Required work - Output what the records say, word for word, with no images.

===== Provided information =====

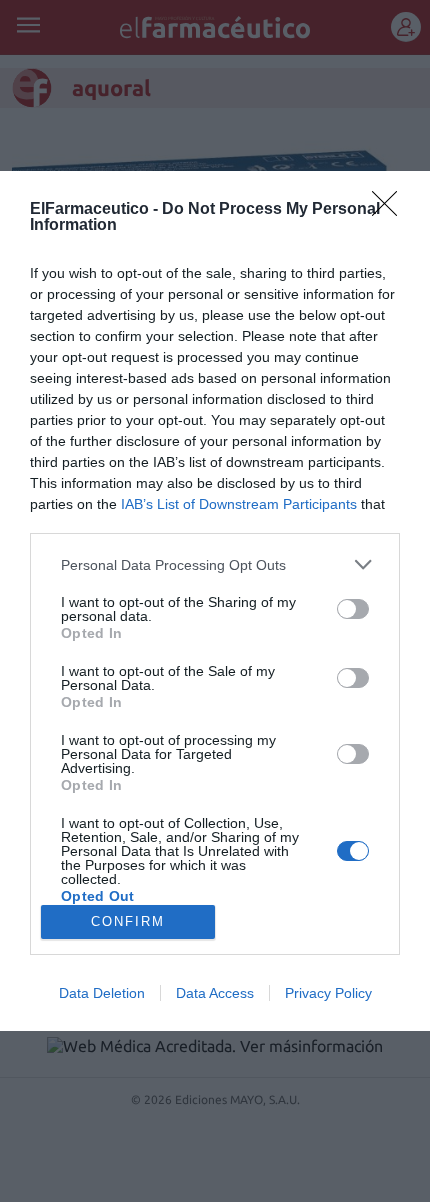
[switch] (353, 609)
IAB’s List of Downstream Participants (239, 504)
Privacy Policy (328, 993)
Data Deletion (102, 993)
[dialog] (215, 601)
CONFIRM (128, 921)
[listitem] (215, 564)
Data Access (215, 993)
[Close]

=====

Result of the exercise -
[switch] (353, 609)
IAB’s List of Downstream Participants (239, 504)
Privacy Policy (328, 993)
Data Deletion (102, 993)
[dialog] (215, 601)
CONFIRM (128, 921)
[listitem] (215, 564)
Data Access (215, 993)
[Close]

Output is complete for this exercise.